Paris (AFP)

The Crif claimed Monday a parliamentary commission of inquiry after statements by a former head of French intelligence that would have entered into a deal with the Palestinian group that perpetrated the attack on rue des Rosiers in 1982 in Paris.

Six people were killed and 22 wounded during the bombing of the capital's historic Jewish quarter on 9 August 1982.

Boss of the Directorate of Territorial Surveillance (DST) between November 1982 and 1985, Yves Bonnet had been questioned on January 30 by the investigating judge in charge of the investigation, had been learned Friday sources close to the case.

According to Le Parisien, he then reiterated that he had established an "unwritten market" with the Palestinian terrorist group Abu Nidal, guaranteeing them the absence of legal proceedings in France in exchange for their commitment not to commit any more attacks.

For Francis Kalifat, president of the Representative Council of Jewish Institutions in France (CRIF), "if these facts are accurate, they would be extremely serious and constitute an unprecedented state scandal," according to a statement to the AFP.

Kalifat calls for "the establishment of a parliamentary inquiry commission and the lifting of the defense secret".

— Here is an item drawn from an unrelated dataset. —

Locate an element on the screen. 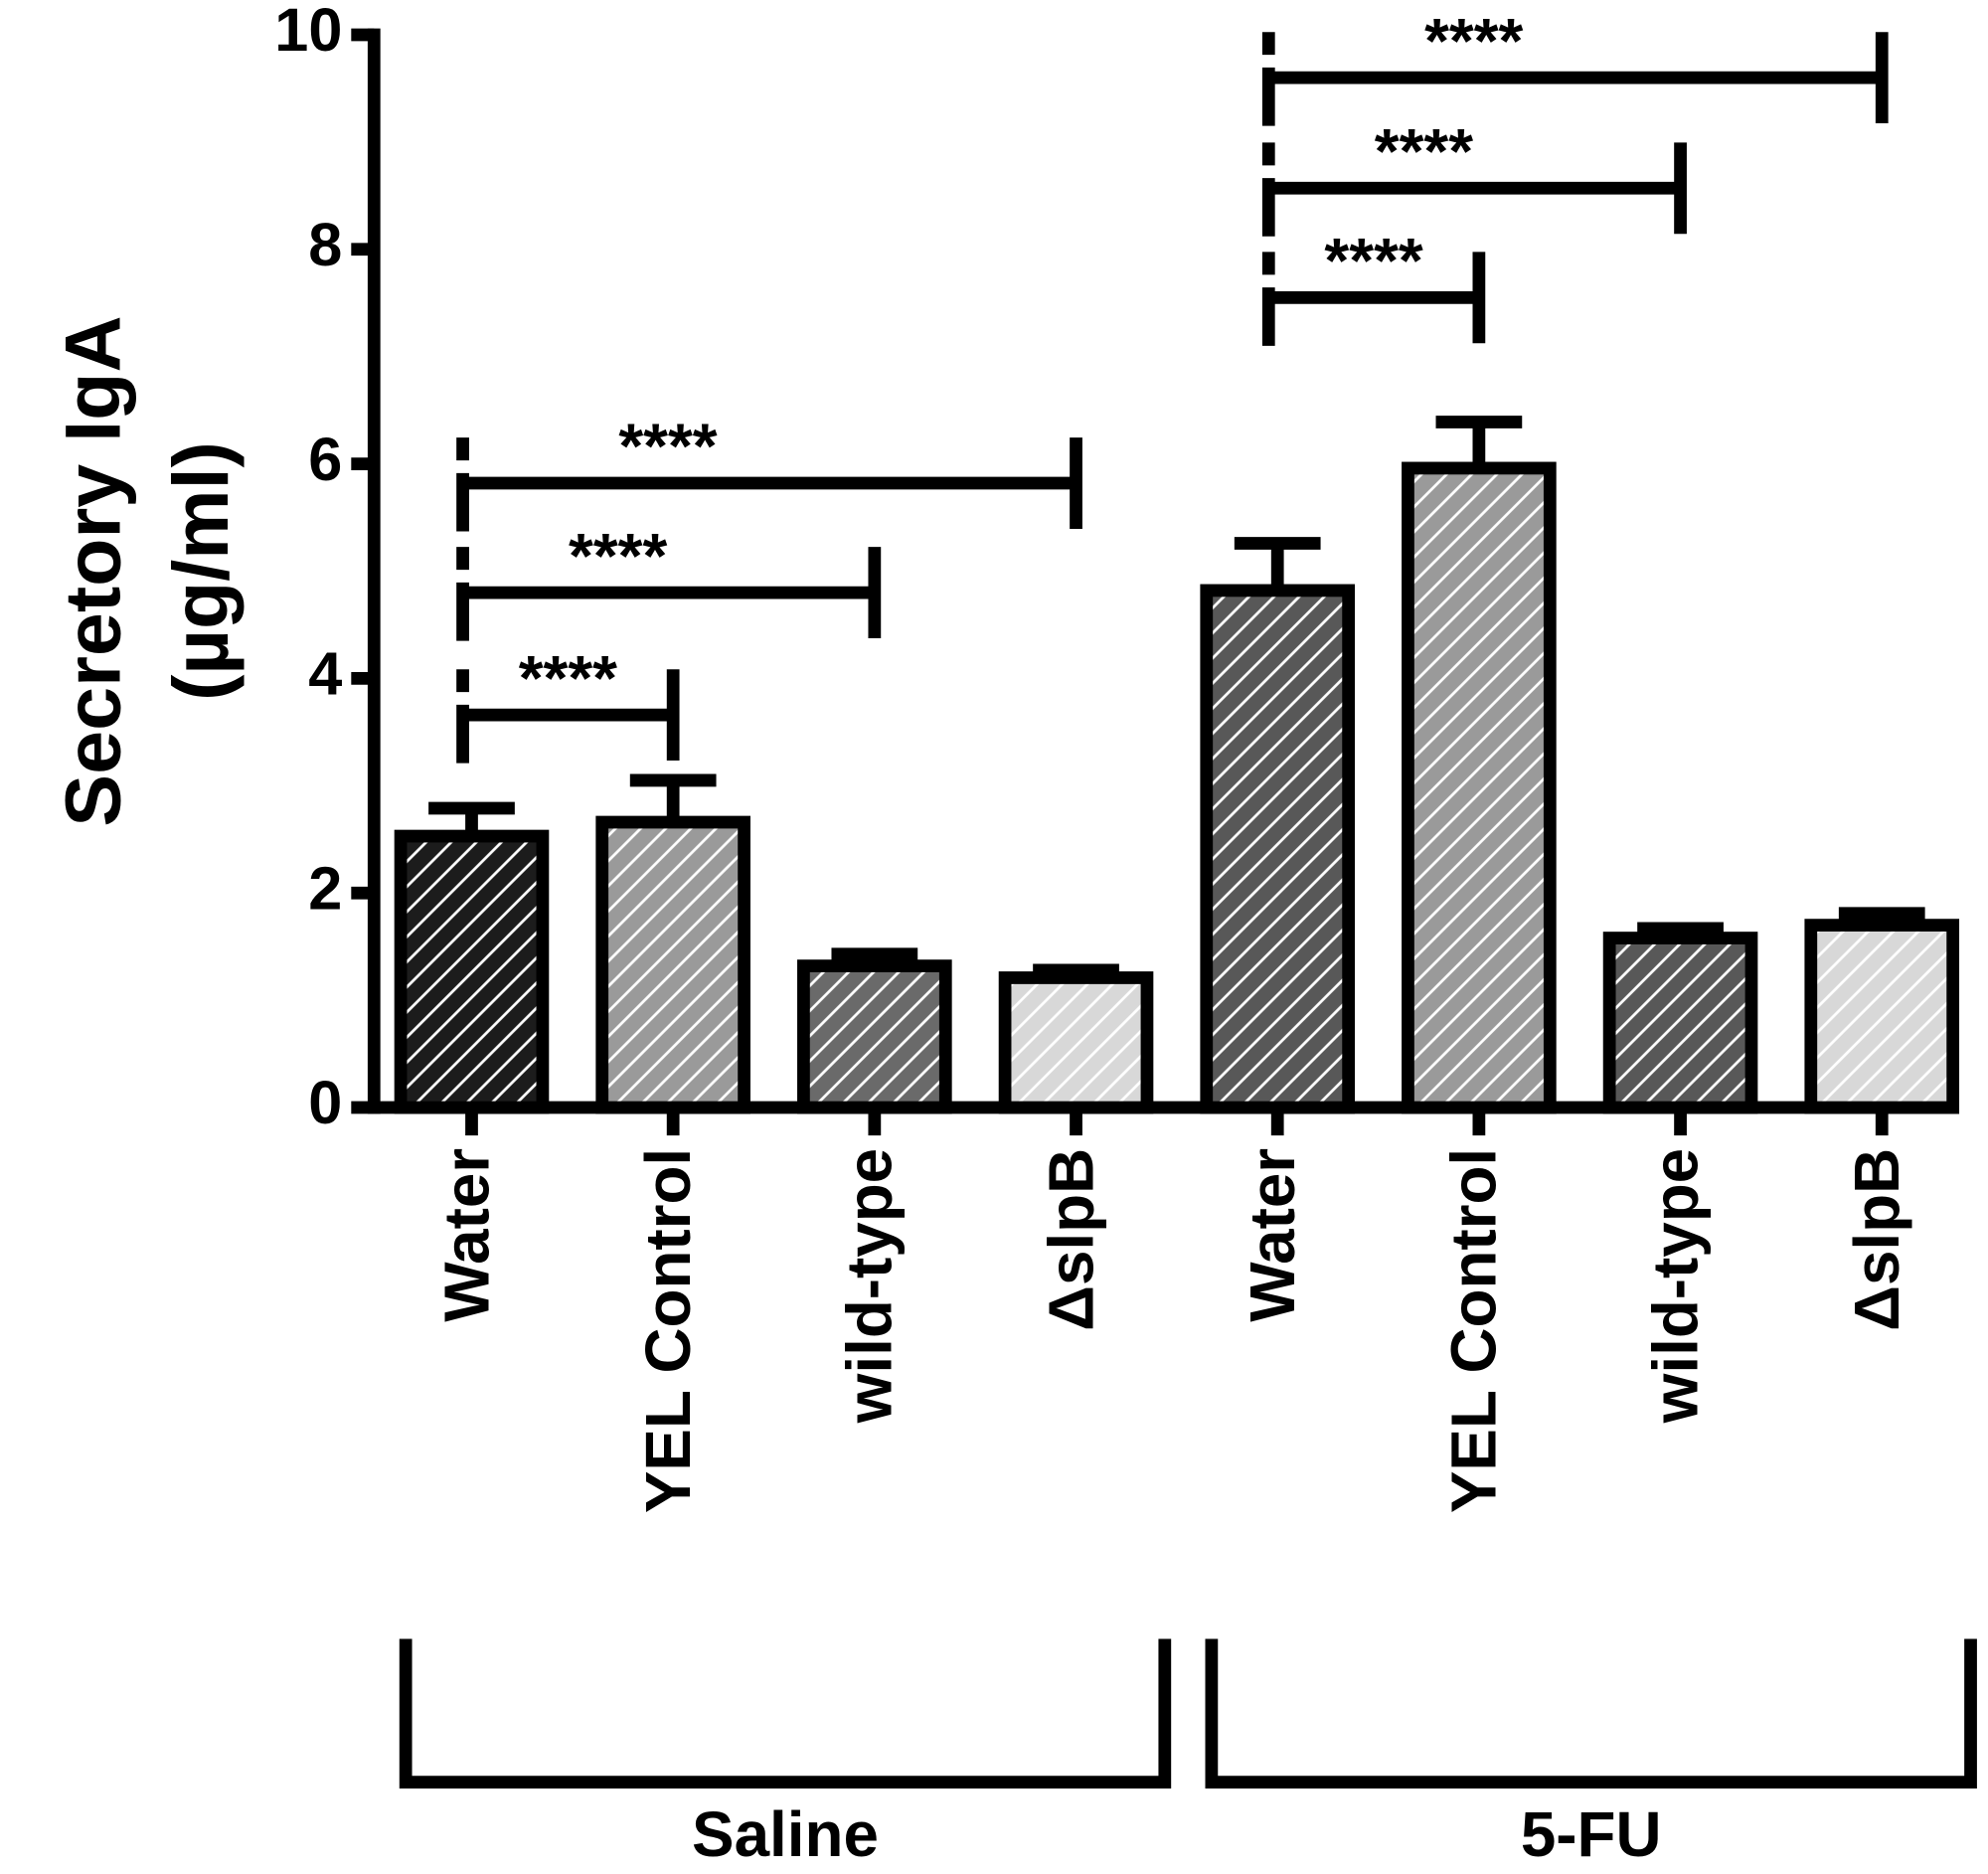 This screenshot has height=1874, width=1988. y-tick-label: 6 is located at coordinates (325, 459).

Yves Bonnet, 83, had already revealed in a documentary broadcast in November on France 2 to have sent his men to negotiate with emissaries of Abu Nidal, leader of the group Fatah-Revolutionary Council (Fatah-CR), a dissident faction of the PLO to which the attack was attributed.

In its statement, the Crif also asks the President of the Republic to "do everything in the diplomatic and judicial field" so that the terrorists "responsible for this massacre can be heard by the French judges in charge of the case".

French justice has issued international arrest warrants for four suspects, two of whom are refugees in Jordan, but have been unable to extradite them until then.

Victims of the victims intend to ask for the lifting of the defense secret, they said Friday during a commemoration organized for the second year in a row at the scene of the attack by the French Association of Victims of Terrorism (AFVT).